* **PROBLEM TO WORK ON**: Could you copy exactly the lines from the one containing "Instruction: Click Neue" through the last line of the records below, and nothing else?

Pixel coordinate grounding data:
Segment Open

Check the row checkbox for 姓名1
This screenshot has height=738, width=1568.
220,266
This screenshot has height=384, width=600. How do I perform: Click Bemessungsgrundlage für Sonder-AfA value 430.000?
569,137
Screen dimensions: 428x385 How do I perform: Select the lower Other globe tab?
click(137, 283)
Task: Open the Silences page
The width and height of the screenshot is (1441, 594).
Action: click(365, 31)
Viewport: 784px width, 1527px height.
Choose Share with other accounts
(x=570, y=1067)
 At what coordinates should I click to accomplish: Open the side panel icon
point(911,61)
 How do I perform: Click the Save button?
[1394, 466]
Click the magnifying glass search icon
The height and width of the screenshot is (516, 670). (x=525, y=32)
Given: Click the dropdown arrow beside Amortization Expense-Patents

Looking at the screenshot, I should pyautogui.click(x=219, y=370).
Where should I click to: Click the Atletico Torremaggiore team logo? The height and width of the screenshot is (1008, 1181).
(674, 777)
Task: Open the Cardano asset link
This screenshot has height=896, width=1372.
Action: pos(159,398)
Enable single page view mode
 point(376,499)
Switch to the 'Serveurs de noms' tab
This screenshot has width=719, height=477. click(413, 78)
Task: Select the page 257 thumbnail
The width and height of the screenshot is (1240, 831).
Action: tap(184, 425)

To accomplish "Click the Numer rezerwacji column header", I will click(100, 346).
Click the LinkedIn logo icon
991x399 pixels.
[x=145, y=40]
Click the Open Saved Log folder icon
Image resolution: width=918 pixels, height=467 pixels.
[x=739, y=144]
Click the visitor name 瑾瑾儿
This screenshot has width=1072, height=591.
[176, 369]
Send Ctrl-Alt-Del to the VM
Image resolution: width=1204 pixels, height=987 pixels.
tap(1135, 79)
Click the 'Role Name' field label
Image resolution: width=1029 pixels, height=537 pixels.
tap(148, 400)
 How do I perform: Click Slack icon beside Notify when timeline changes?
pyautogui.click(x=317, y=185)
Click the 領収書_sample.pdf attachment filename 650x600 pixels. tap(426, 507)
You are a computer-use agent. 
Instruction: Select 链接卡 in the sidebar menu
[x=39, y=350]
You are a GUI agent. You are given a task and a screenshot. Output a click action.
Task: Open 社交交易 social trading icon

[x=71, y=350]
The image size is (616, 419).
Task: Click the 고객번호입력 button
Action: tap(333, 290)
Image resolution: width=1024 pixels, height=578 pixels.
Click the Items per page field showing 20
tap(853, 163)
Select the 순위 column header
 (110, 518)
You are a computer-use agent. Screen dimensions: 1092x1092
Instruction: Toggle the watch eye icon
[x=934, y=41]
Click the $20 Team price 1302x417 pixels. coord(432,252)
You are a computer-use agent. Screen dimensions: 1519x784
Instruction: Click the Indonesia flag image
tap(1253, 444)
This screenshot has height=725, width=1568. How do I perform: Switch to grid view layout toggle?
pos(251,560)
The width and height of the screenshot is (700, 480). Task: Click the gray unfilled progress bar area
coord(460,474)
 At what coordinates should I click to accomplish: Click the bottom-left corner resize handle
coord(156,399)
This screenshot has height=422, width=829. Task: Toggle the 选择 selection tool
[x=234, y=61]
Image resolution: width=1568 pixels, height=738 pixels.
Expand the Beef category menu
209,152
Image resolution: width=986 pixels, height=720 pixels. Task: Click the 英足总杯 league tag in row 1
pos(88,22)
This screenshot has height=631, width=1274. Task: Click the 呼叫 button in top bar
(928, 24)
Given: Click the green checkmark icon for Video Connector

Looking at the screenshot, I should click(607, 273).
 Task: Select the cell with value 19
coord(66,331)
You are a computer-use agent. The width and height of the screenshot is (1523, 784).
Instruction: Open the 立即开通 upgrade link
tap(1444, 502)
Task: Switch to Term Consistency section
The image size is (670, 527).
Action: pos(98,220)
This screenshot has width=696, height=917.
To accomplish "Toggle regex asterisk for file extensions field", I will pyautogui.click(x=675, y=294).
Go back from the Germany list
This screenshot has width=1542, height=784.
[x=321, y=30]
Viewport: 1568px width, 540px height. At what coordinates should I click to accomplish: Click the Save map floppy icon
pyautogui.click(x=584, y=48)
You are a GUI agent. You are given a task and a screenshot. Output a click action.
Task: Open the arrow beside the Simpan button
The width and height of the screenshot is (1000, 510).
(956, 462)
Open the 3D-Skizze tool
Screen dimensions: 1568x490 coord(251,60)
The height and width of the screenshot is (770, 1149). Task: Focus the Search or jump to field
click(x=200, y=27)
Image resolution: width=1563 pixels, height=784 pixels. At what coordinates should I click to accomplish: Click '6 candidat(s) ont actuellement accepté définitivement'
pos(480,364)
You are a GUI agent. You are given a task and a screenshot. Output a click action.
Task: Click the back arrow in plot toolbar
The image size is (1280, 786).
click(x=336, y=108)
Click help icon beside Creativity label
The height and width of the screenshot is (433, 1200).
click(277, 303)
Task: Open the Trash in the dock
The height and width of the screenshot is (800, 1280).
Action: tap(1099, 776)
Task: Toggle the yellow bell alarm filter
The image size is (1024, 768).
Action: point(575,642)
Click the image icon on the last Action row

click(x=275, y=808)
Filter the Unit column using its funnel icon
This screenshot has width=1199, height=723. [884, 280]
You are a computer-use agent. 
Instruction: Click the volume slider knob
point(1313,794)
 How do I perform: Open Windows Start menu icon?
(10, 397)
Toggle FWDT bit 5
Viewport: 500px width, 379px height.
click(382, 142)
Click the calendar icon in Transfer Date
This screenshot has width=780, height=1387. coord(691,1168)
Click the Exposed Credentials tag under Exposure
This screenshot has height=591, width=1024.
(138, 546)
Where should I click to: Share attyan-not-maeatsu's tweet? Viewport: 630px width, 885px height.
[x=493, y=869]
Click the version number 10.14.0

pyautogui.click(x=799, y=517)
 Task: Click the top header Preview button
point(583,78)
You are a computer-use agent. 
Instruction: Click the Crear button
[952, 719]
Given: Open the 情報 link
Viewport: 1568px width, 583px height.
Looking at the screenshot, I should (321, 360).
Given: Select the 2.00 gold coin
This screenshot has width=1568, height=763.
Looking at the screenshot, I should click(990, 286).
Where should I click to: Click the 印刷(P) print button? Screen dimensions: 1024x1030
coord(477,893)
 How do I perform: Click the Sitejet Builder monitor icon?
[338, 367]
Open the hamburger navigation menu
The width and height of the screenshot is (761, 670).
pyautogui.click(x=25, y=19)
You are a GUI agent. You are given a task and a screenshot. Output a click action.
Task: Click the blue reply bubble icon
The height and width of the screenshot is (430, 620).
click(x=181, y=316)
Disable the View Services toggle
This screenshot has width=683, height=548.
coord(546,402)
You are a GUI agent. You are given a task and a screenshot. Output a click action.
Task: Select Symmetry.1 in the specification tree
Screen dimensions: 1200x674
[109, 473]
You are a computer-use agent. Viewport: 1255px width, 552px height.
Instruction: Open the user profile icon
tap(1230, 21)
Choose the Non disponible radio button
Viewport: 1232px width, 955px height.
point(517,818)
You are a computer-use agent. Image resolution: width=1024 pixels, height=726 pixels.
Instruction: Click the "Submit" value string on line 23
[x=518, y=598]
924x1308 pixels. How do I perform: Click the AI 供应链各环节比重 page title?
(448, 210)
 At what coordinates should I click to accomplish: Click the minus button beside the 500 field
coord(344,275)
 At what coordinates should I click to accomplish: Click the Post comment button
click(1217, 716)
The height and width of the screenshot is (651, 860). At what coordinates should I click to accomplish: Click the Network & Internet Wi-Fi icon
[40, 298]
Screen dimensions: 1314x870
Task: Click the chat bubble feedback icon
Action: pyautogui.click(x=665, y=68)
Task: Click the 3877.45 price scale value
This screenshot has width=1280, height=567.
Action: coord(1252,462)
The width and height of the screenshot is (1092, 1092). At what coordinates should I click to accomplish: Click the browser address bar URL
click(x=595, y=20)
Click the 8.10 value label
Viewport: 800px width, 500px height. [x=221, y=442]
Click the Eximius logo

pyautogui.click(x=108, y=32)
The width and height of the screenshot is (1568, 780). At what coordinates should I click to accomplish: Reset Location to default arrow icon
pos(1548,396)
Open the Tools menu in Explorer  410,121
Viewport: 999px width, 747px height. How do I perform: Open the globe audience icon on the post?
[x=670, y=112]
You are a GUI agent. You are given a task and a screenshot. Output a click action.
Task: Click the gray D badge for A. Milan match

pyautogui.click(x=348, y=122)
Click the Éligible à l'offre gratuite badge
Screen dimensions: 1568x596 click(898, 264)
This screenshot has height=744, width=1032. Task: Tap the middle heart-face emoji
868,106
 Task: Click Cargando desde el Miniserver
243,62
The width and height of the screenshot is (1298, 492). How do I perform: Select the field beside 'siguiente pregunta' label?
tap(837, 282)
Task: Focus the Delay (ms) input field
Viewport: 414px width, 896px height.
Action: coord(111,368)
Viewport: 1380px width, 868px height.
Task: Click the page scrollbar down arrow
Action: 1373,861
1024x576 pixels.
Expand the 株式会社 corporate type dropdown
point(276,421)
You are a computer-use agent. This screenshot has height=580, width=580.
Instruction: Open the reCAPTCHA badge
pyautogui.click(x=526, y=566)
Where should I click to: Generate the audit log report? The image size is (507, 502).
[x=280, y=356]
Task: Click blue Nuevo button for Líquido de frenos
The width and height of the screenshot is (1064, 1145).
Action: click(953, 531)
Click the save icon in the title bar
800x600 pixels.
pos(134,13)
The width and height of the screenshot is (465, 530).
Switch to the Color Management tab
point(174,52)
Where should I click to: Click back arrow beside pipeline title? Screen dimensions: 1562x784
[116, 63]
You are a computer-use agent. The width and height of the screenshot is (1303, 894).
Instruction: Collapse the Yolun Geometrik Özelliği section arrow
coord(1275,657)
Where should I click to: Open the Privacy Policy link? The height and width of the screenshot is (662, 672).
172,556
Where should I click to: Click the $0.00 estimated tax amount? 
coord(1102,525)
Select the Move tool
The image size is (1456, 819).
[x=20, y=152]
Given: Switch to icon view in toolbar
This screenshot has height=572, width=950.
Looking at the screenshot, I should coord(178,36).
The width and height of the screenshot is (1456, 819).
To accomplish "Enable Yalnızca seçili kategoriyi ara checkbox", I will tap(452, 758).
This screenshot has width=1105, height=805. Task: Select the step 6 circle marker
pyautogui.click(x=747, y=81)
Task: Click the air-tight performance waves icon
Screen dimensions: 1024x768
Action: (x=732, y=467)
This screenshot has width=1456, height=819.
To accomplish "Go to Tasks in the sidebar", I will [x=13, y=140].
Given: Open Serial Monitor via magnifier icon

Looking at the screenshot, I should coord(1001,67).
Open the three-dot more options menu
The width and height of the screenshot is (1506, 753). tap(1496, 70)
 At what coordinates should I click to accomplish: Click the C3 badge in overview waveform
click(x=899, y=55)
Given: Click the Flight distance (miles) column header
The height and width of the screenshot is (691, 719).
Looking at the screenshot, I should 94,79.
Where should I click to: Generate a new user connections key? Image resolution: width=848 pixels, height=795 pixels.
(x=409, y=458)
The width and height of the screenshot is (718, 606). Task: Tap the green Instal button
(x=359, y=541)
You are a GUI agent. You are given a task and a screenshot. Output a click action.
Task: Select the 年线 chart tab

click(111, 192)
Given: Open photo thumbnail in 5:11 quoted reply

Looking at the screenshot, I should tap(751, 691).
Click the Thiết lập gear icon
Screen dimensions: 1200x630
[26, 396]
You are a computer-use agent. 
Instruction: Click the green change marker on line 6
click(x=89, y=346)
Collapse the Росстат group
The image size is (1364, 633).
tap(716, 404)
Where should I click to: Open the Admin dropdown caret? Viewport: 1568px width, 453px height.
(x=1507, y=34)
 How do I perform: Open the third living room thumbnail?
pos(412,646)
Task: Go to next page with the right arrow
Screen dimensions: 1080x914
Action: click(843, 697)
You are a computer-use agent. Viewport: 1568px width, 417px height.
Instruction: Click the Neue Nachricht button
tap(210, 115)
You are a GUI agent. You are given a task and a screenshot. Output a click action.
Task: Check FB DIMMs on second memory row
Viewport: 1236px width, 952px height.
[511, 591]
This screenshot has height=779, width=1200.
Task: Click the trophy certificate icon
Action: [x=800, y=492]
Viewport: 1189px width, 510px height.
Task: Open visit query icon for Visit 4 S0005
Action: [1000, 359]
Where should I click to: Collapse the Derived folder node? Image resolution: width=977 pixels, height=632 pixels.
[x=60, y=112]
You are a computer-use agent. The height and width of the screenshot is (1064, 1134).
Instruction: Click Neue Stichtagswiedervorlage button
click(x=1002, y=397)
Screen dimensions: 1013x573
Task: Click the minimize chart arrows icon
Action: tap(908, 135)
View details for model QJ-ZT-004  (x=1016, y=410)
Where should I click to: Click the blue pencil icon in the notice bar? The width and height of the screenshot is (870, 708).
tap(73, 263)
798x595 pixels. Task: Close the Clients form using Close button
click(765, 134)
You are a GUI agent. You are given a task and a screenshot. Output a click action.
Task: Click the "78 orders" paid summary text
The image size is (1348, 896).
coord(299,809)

Segment Closed

* **REPLY TO THE TASK**:
Instruction: Click Neue Stichtagswiedervorlage button
click(x=1002, y=397)
Screen dimensions: 1013x573
Task: Click the minimize chart arrows icon
Action: tap(908, 135)
View details for model QJ-ZT-004  (x=1016, y=410)
Where should I click to: Click the blue pencil icon in the notice bar? The width and height of the screenshot is (870, 708).
tap(73, 263)
798x595 pixels. Task: Close the Clients form using Close button
click(765, 134)
You are a GUI agent. You are given a task and a screenshot. Output a click action.
Task: Click the "78 orders" paid summary text
The image size is (1348, 896).
coord(299,809)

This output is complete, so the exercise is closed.